Give the number of lines in the records below that hold "arrow"; nothing else is needed.
++++ Provided records
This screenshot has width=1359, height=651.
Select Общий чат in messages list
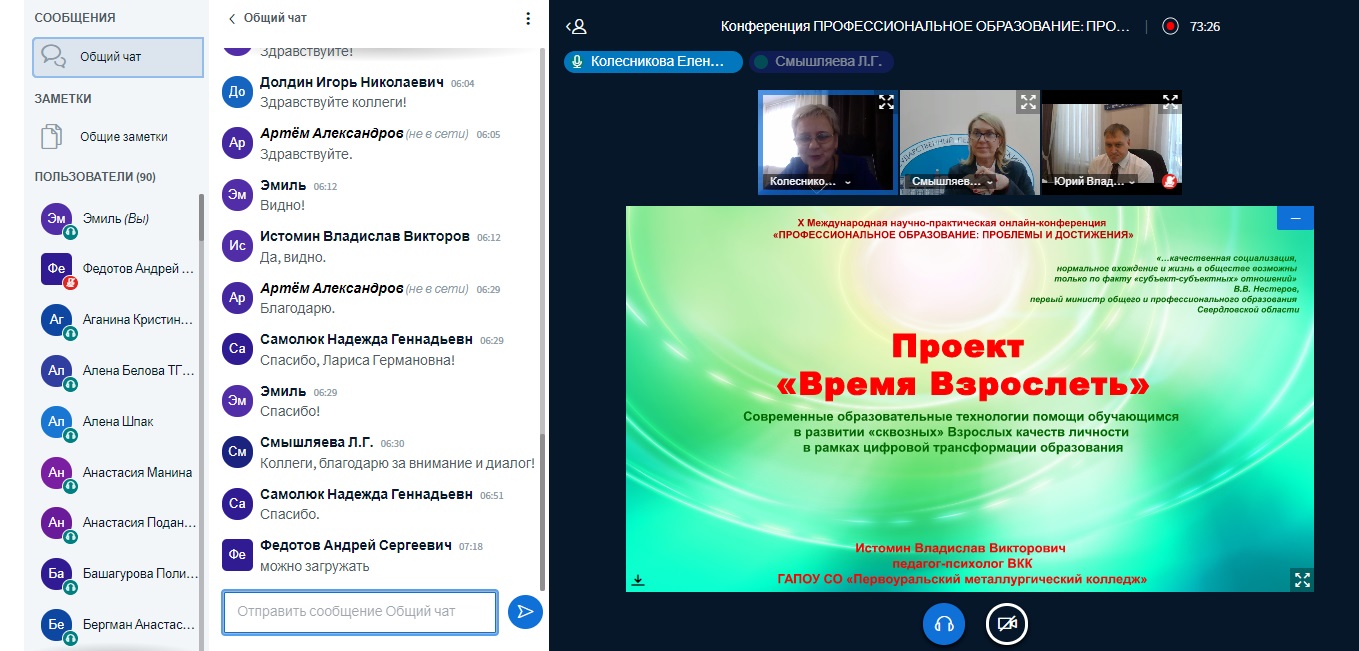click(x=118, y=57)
++++++++
++++ Provided records
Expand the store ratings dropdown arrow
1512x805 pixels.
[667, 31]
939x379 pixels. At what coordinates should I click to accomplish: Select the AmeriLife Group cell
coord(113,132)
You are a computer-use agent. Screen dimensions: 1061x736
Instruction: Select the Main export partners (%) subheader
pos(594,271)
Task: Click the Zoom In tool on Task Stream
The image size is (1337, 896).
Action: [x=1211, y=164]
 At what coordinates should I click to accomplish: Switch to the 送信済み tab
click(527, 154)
++++++++
++++ Provided records
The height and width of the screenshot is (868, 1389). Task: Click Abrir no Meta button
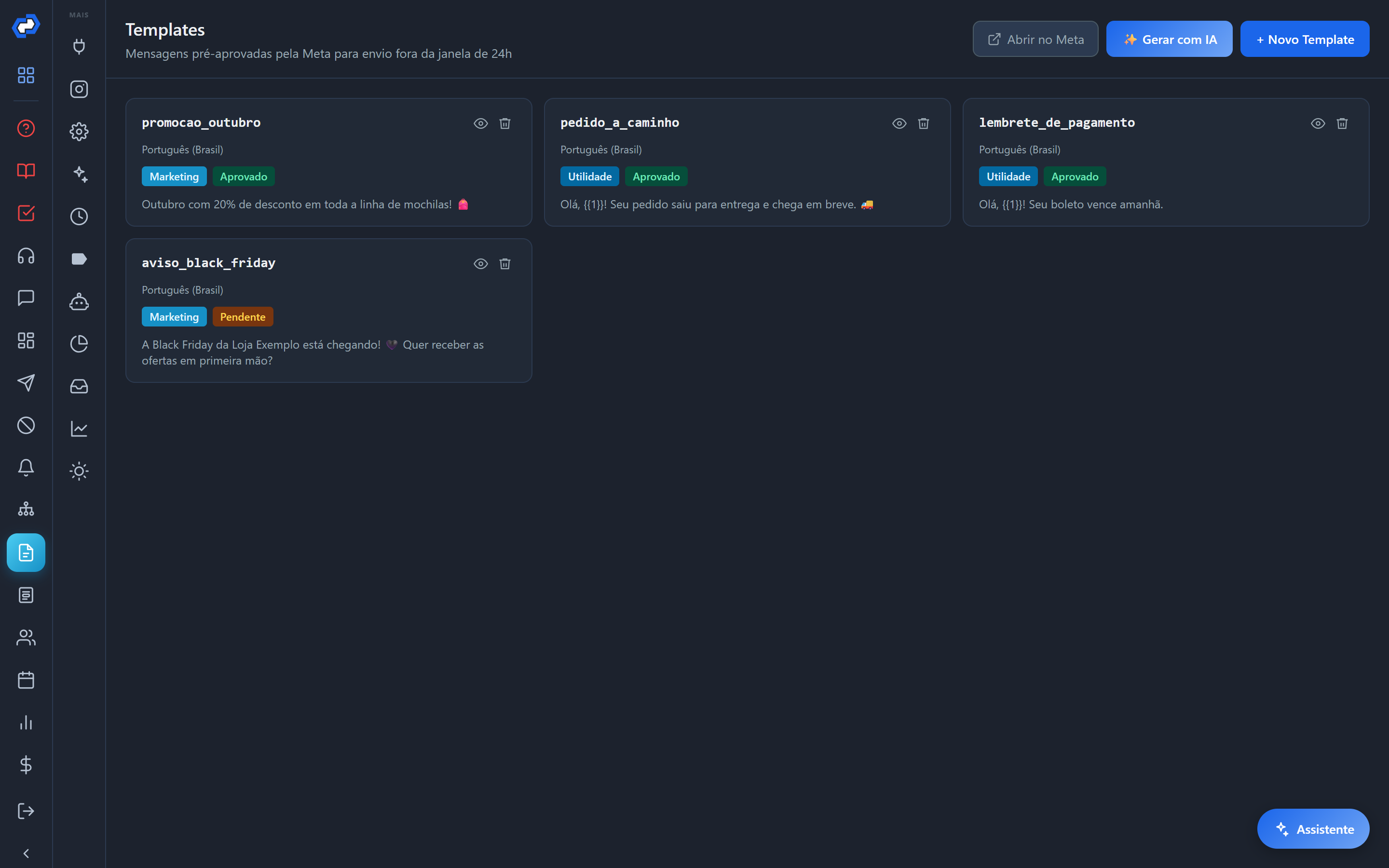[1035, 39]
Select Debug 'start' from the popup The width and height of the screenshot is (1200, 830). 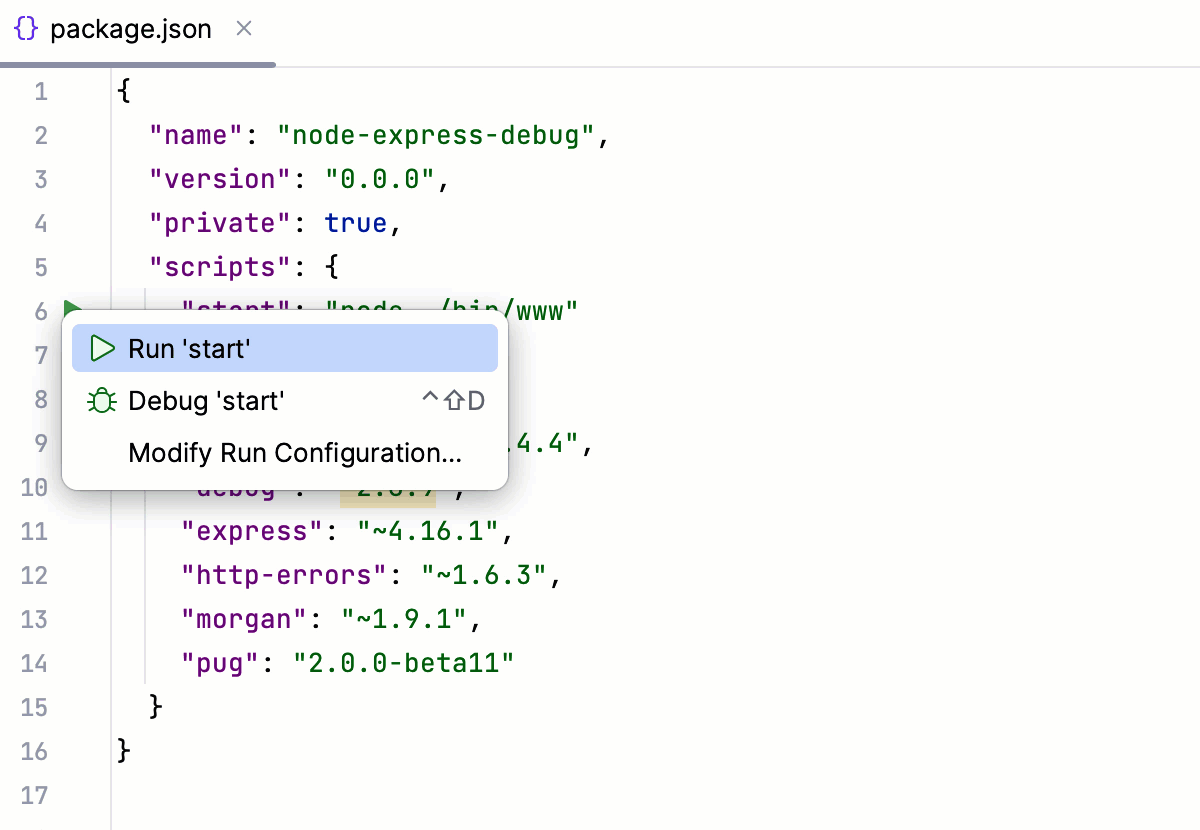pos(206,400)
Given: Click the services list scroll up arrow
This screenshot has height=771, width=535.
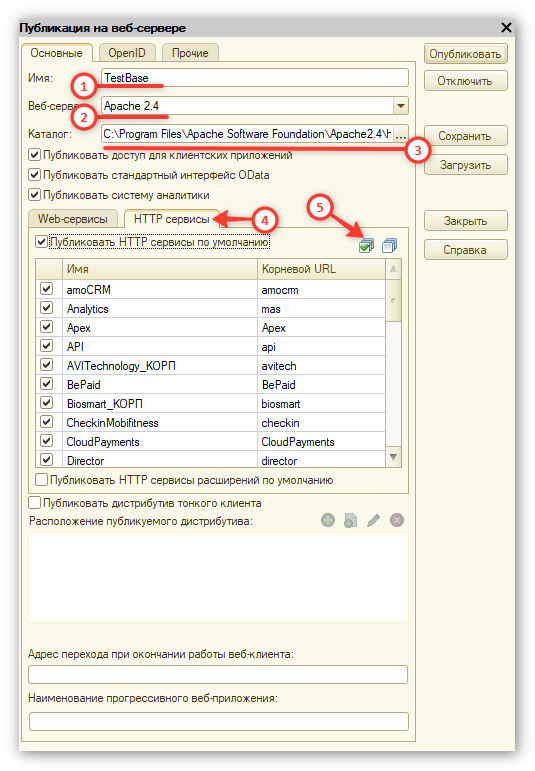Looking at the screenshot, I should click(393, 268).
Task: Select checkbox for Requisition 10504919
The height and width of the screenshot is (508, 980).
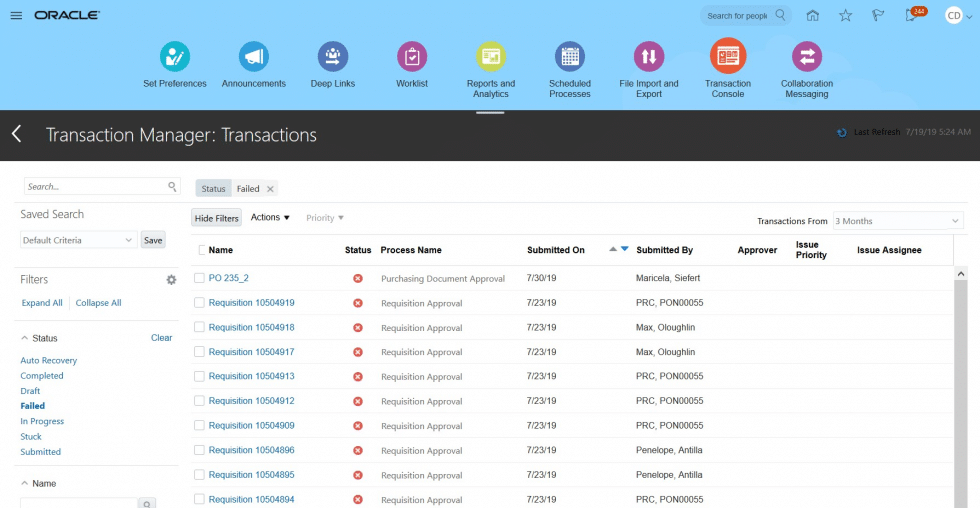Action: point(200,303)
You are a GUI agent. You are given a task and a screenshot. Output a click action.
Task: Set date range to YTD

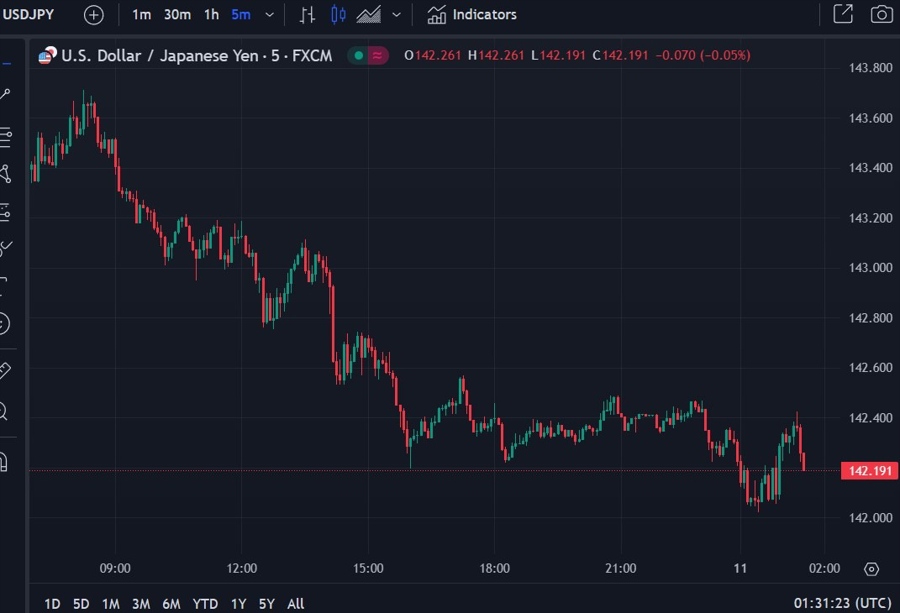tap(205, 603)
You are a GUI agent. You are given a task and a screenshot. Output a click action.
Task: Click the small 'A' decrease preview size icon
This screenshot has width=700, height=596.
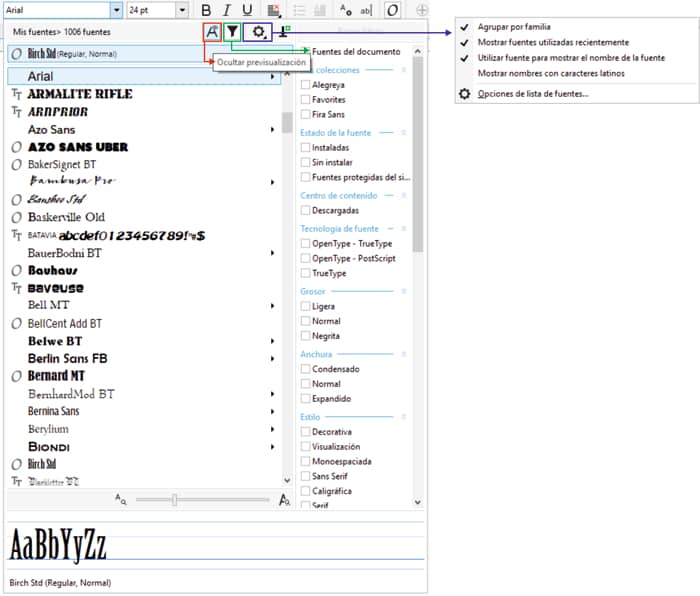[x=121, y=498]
++++++++
* [Exercise response] 2